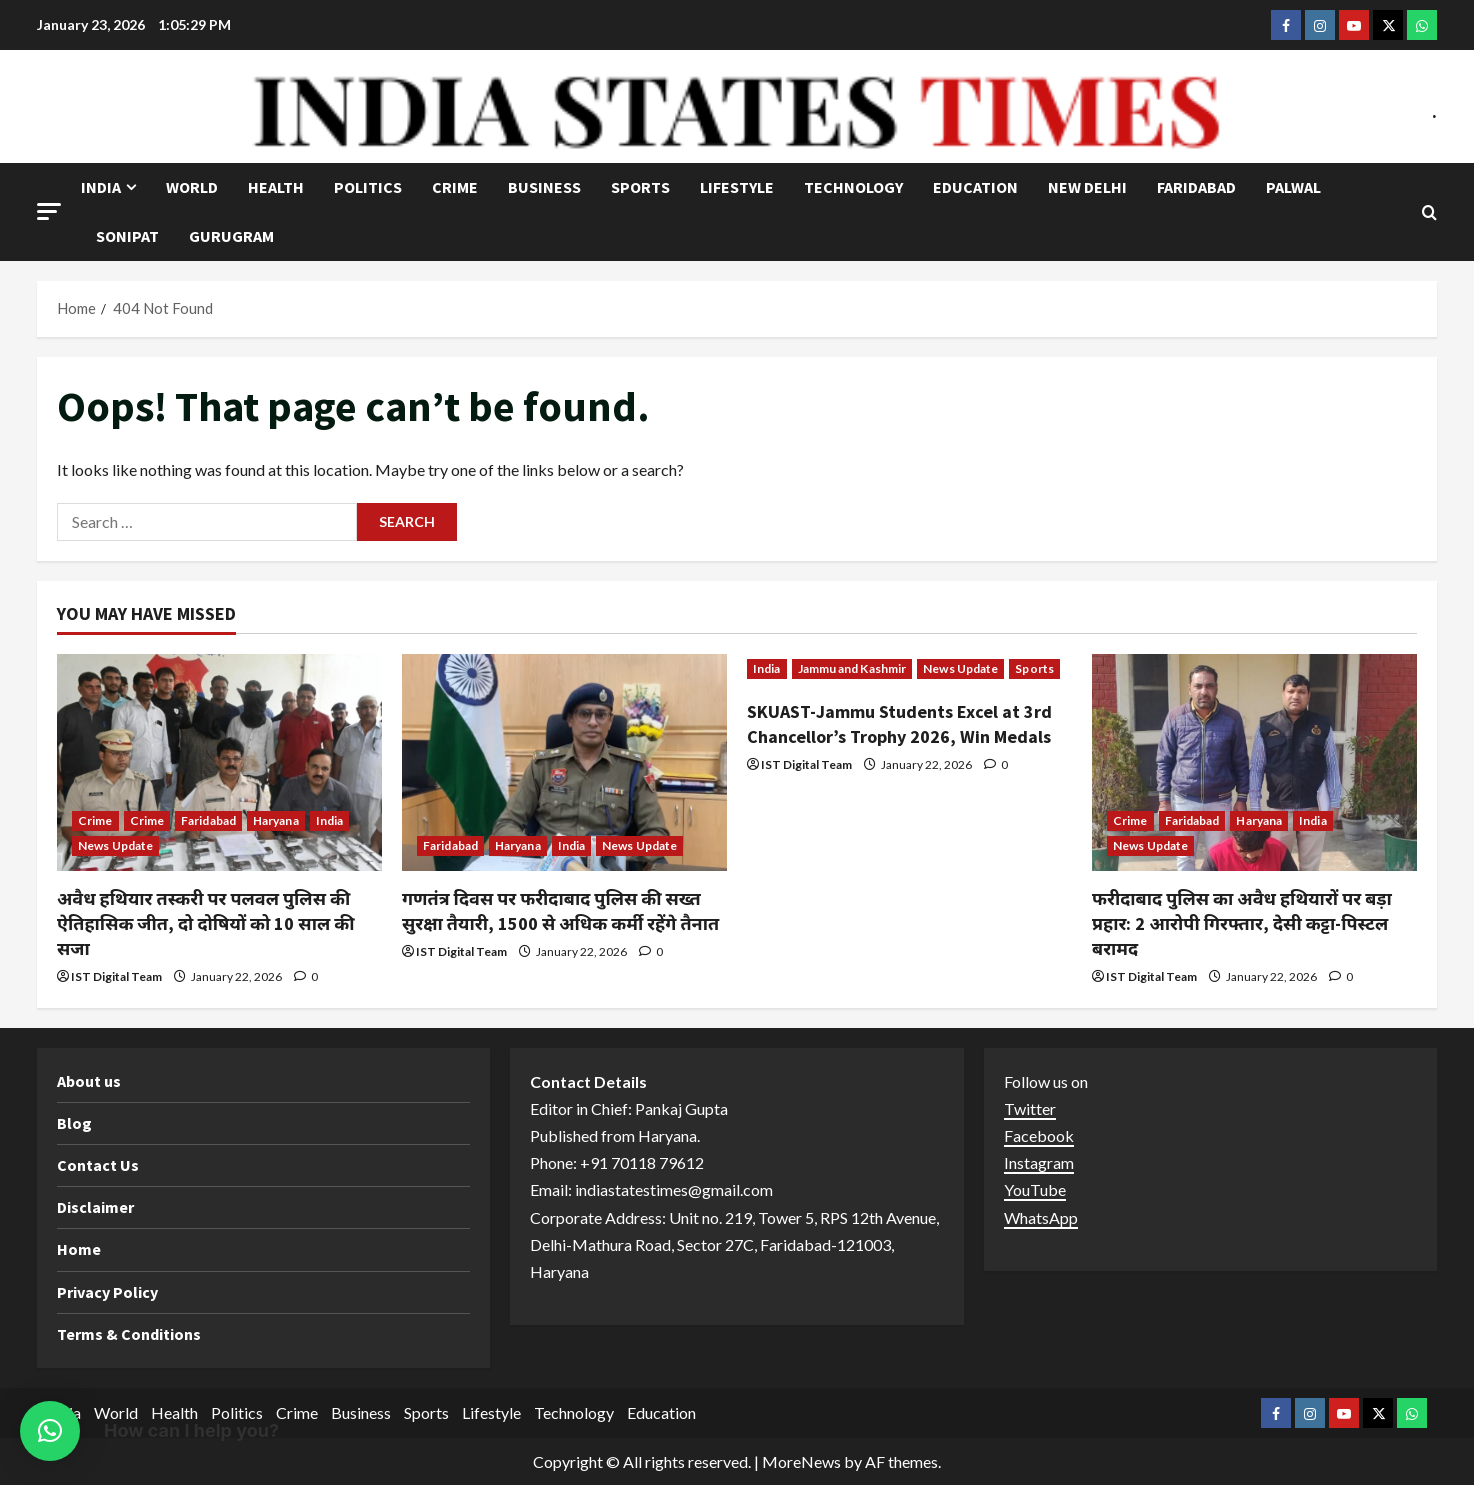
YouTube (1035, 1189)
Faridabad (1196, 187)
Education (975, 187)
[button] (49, 211)
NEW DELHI (1087, 187)
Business (544, 187)
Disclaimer (95, 1207)
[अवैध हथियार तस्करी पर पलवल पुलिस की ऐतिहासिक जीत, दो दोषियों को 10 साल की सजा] (219, 762)
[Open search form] (1429, 212)
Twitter (1030, 1108)
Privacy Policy (107, 1292)
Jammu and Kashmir (852, 668)
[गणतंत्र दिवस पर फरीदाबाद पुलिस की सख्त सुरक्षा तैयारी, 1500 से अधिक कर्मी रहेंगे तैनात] (564, 762)
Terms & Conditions (129, 1334)
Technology (853, 187)
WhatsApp (1041, 1217)
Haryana (276, 820)
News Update (115, 845)
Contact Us (98, 1165)
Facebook (1039, 1135)
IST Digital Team (116, 976)
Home (79, 1249)
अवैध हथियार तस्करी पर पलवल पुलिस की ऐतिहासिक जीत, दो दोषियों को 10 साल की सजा (205, 923)
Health (276, 187)
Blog (74, 1123)
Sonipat (127, 236)
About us (89, 1081)
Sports (640, 187)
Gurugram (231, 236)
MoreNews (801, 1461)
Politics (368, 187)
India (101, 187)
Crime (455, 187)
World (192, 187)
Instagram (1039, 1162)
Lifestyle (737, 187)
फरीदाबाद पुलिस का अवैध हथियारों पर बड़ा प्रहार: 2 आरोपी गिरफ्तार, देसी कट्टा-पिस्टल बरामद (1242, 923)
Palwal (1293, 187)
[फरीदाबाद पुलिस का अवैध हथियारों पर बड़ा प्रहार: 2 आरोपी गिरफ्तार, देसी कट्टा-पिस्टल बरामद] (1254, 762)
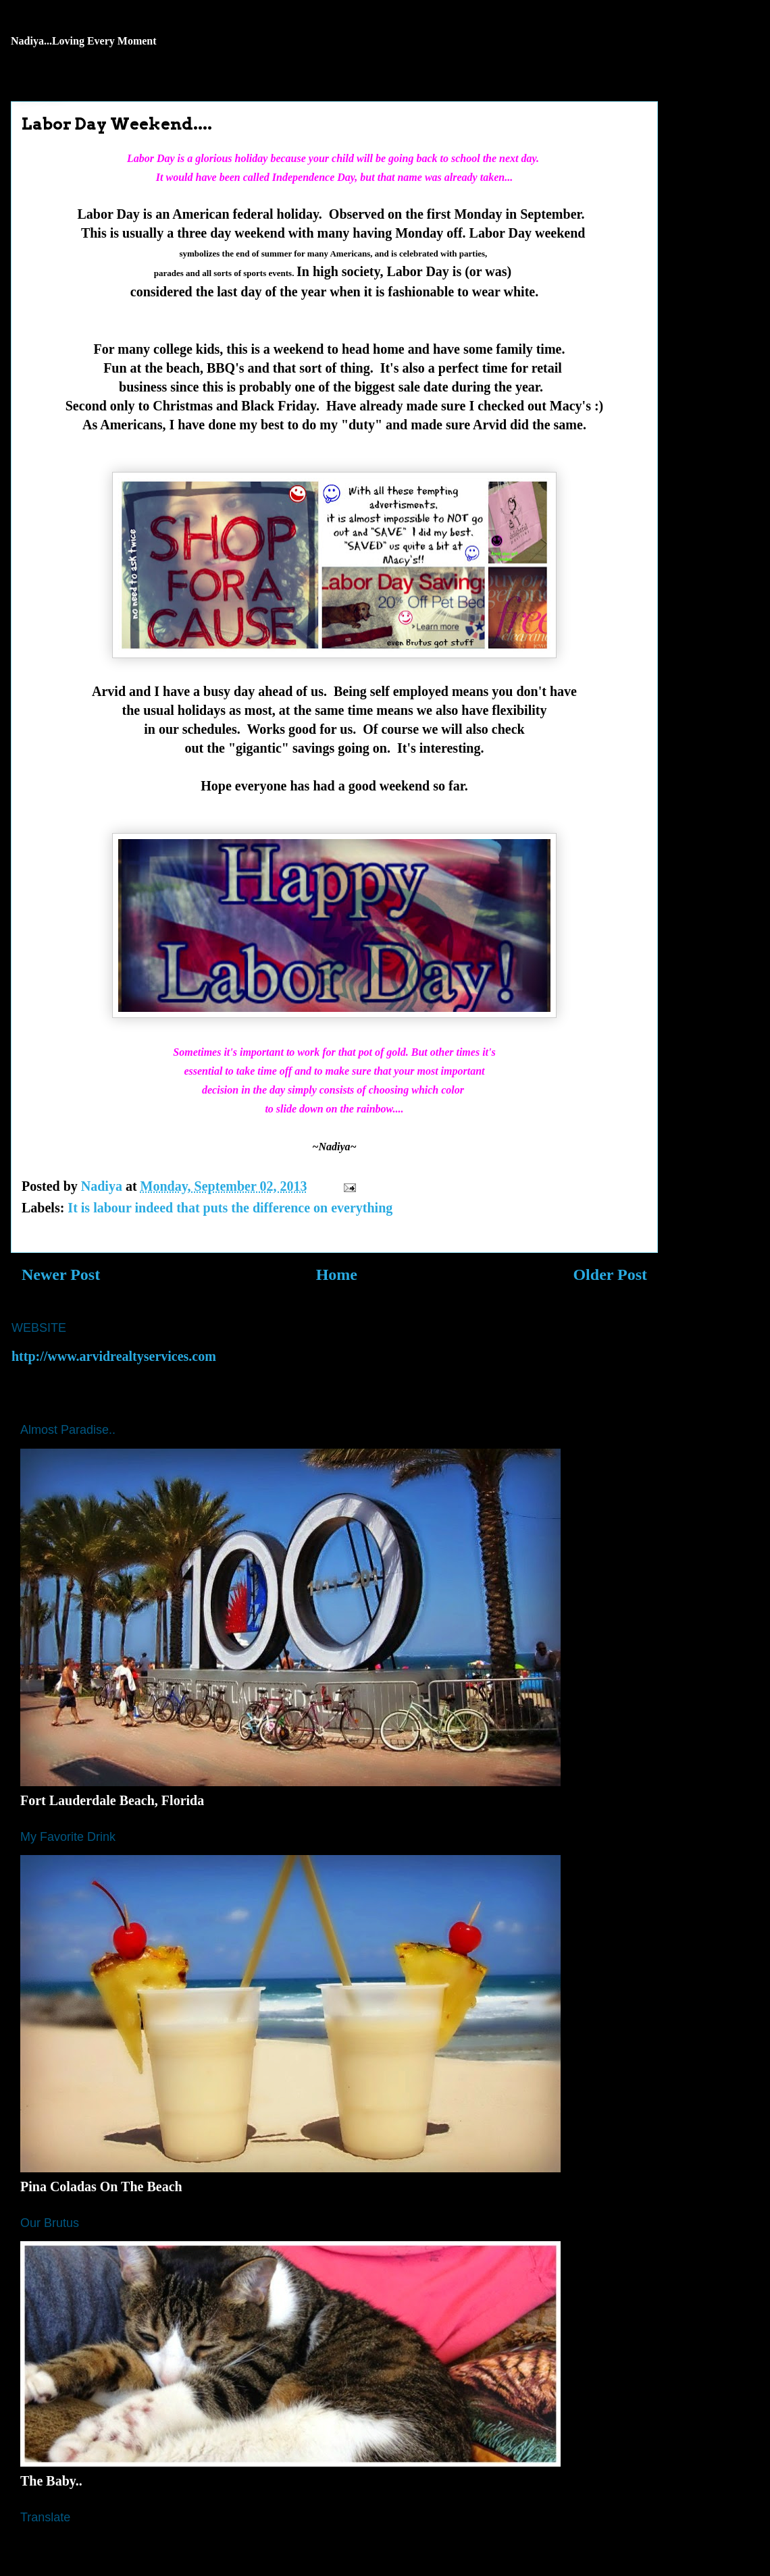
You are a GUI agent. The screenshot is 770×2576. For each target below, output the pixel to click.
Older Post (610, 1274)
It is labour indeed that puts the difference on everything (230, 1207)
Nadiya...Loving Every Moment (84, 41)
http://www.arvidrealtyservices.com (113, 1356)
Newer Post (61, 1274)
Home (336, 1274)
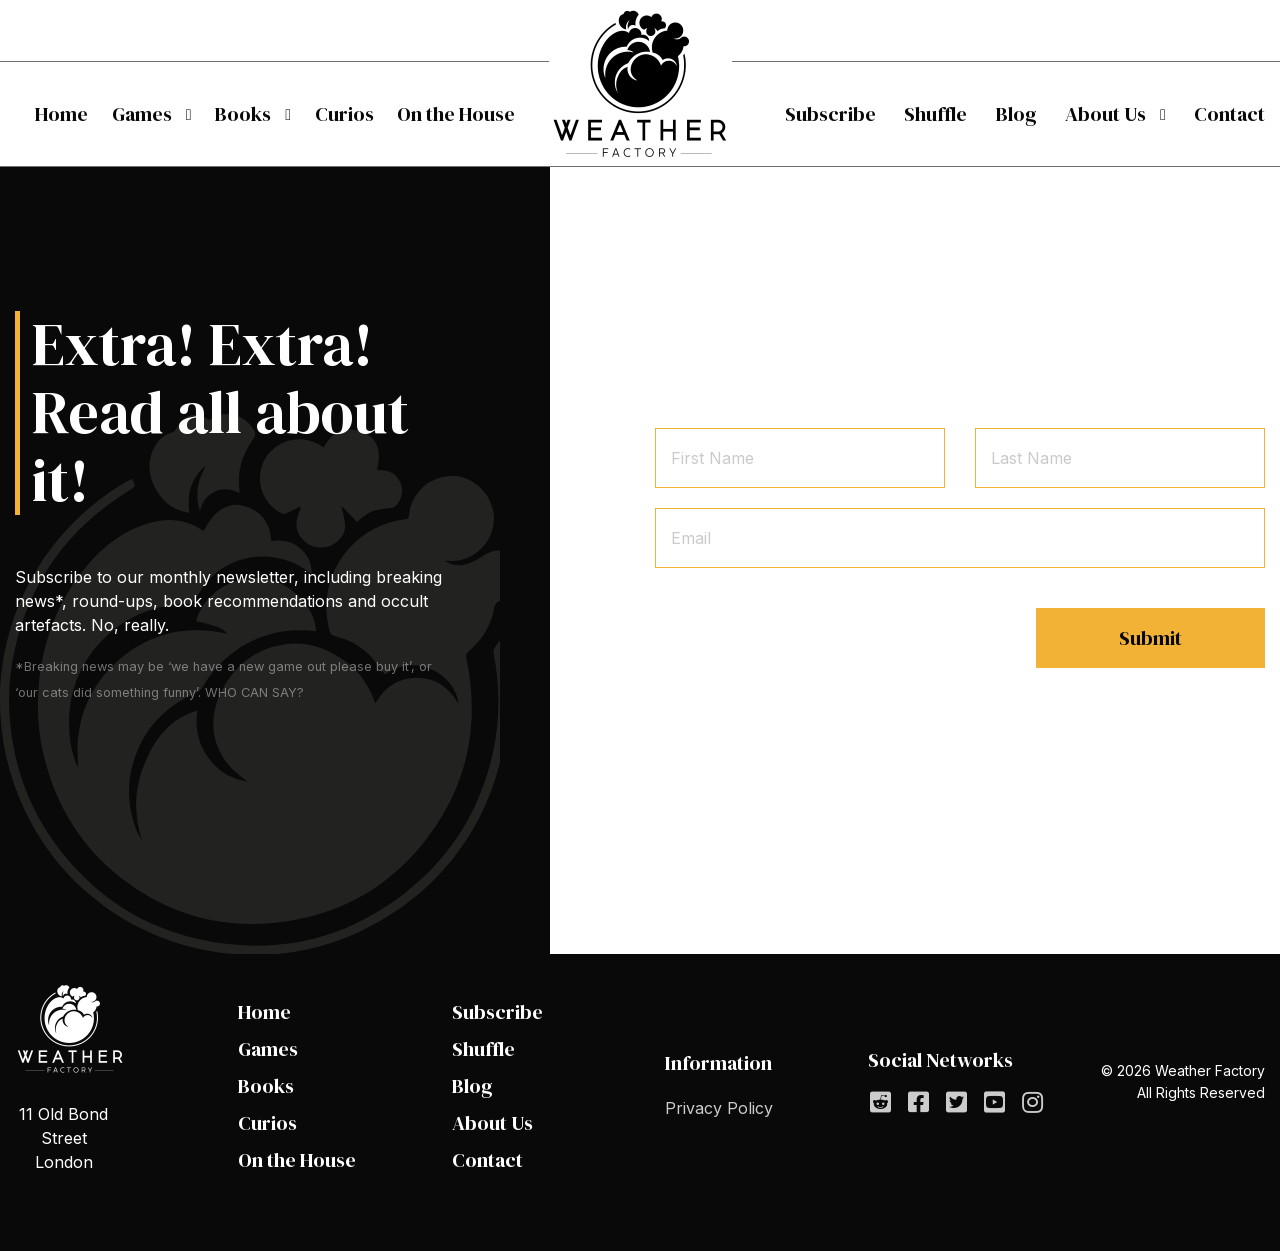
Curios (344, 114)
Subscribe (830, 114)
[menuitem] (61, 114)
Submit (1150, 638)
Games (142, 114)
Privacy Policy (719, 1108)
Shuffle (935, 114)
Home (61, 114)
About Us (1105, 114)
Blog (1016, 114)
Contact (1229, 114)
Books (243, 114)
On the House (456, 114)
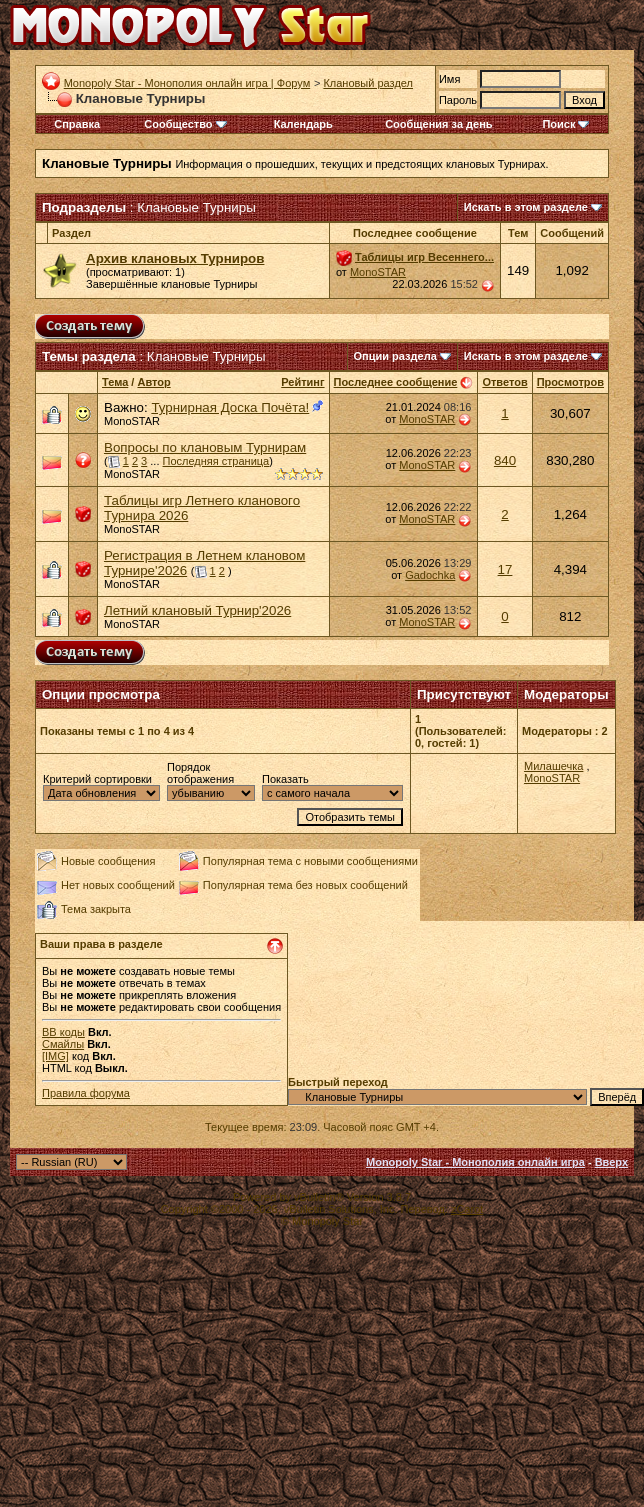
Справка (77, 124)
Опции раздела (395, 356)
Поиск (565, 124)
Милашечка (553, 766)
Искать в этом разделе (526, 207)
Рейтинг (302, 382)
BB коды (63, 1032)
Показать (285, 779)
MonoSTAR (378, 272)
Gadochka (430, 575)
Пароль (458, 100)
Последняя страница (216, 461)
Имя (449, 79)
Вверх (611, 1162)
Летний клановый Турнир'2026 (197, 610)
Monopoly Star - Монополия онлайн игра (475, 1162)
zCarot (467, 1209)
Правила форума (86, 1093)
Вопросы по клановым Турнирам (205, 447)
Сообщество (185, 124)
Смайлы (63, 1044)
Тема (115, 382)
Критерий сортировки (97, 779)
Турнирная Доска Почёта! (230, 407)
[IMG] (55, 1056)
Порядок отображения (200, 773)
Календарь (303, 124)
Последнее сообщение (396, 382)
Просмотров (570, 382)
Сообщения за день (438, 124)
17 (505, 569)
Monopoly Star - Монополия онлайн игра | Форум (187, 83)
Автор (153, 382)
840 (505, 460)
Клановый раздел (368, 83)
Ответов (504, 382)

----

(What is expected) Please reproduce each entry above word for word, leaving out the pictures.

(Exercise output)
YouTube (1035, 1189)
Faridabad (1196, 187)
Education (975, 187)
[button] (49, 211)
NEW DELHI (1087, 187)
Business (544, 187)
Disclaimer (95, 1207)
[अवैध हथियार तस्करी पर पलवल पुलिस की ऐतिहासिक जीत, दो दोषियों को 10 साल की सजा] (219, 762)
[Open search form] (1429, 212)
Twitter (1030, 1108)
Privacy Policy (107, 1292)
Jammu and Kashmir (852, 668)
[गणतंत्र दिवस पर फरीदाबाद पुलिस की सख्त सुरक्षा तैयारी, 1500 से अधिक कर्मी रहेंगे तैनात] (564, 762)
Terms & Conditions (129, 1334)
Technology (853, 187)
WhatsApp (1041, 1217)
Haryana (276, 820)
News Update (115, 845)
Contact Us (98, 1165)
Facebook (1039, 1135)
IST Digital Team (116, 976)
Home (79, 1249)
अवैध हथियार तस्करी पर पलवल पुलिस की ऐतिहासिक जीत, दो दोषियों को 10 साल की सजा (205, 923)
Health (276, 187)
Blog (74, 1123)
Sonipat (127, 236)
About us (89, 1081)
Sports (640, 187)
Gurugram (231, 236)
MoreNews (801, 1461)
Politics (368, 187)
India (101, 187)
Crime (455, 187)
World (192, 187)
Instagram (1039, 1162)
Lifestyle (737, 187)
फरीदाबाद पुलिस का अवैध हथियारों पर बड़ा प्रहार: 2 आरोपी गिरफ्तार, देसी कट्टा-पिस्टल बरामद (1242, 923)
Palwal (1293, 187)
[फरीदाबाद पुलिस का अवैध हथियारों पर बड़ा प्रहार: 2 आरोपी गिरफ्तार, देसी कट्टा-पिस्टल बरामद] (1254, 762)
You are a GUI agent. The screenshot is 770×2576. For each target below, output the pixel to click.
Older Post (610, 1274)
It is labour indeed that puts the difference on everything (230, 1207)
Nadiya...Loving Every Moment (84, 41)
http://www.arvidrealtyservices.com (113, 1356)
Newer Post (61, 1274)
Home (336, 1274)
Curios (344, 114)
Subscribe (830, 114)
[menuitem] (61, 114)
Submit (1150, 638)
Games (142, 114)
Privacy Policy (719, 1108)
Shuffle (935, 114)
Home (61, 114)
About Us (1105, 114)
Blog (1016, 114)
Contact (1229, 114)
Books (243, 114)
On the House (456, 114)
Справка (77, 124)
Опции раздела (395, 356)
Поиск (565, 124)
Милашечка (553, 766)
Искать в этом разделе (526, 207)
Рейтинг (302, 382)
BB коды (63, 1032)
Показать (285, 779)
MonoSTAR (378, 272)
Gadochka (430, 575)
Пароль (458, 100)
Последняя страница (216, 461)
Имя (449, 79)
Вверх (611, 1162)
Летний клановый Турнир'2026 (197, 610)
Monopoly Star - Монополия онлайн игра (475, 1162)
zCarot (467, 1209)
Правила форума (86, 1093)
Вопросы по клановым Турнирам (205, 447)
Сообщество (185, 124)
Смайлы (63, 1044)
Тема (115, 382)
Критерий сортировки (97, 779)
Турнирная Доска Почёта! (230, 407)
[IMG] (55, 1056)
Порядок отображения (200, 773)
Календарь (303, 124)
Последнее сообщение (396, 382)
Просмотров (570, 382)
Сообщения за день (438, 124)
17 (505, 569)
Monopoly Star - Монополия онлайн игра | Форум (187, 83)
Автор (153, 382)
840 (505, 460)
Клановый раздел (368, 83)
Ответов (504, 382)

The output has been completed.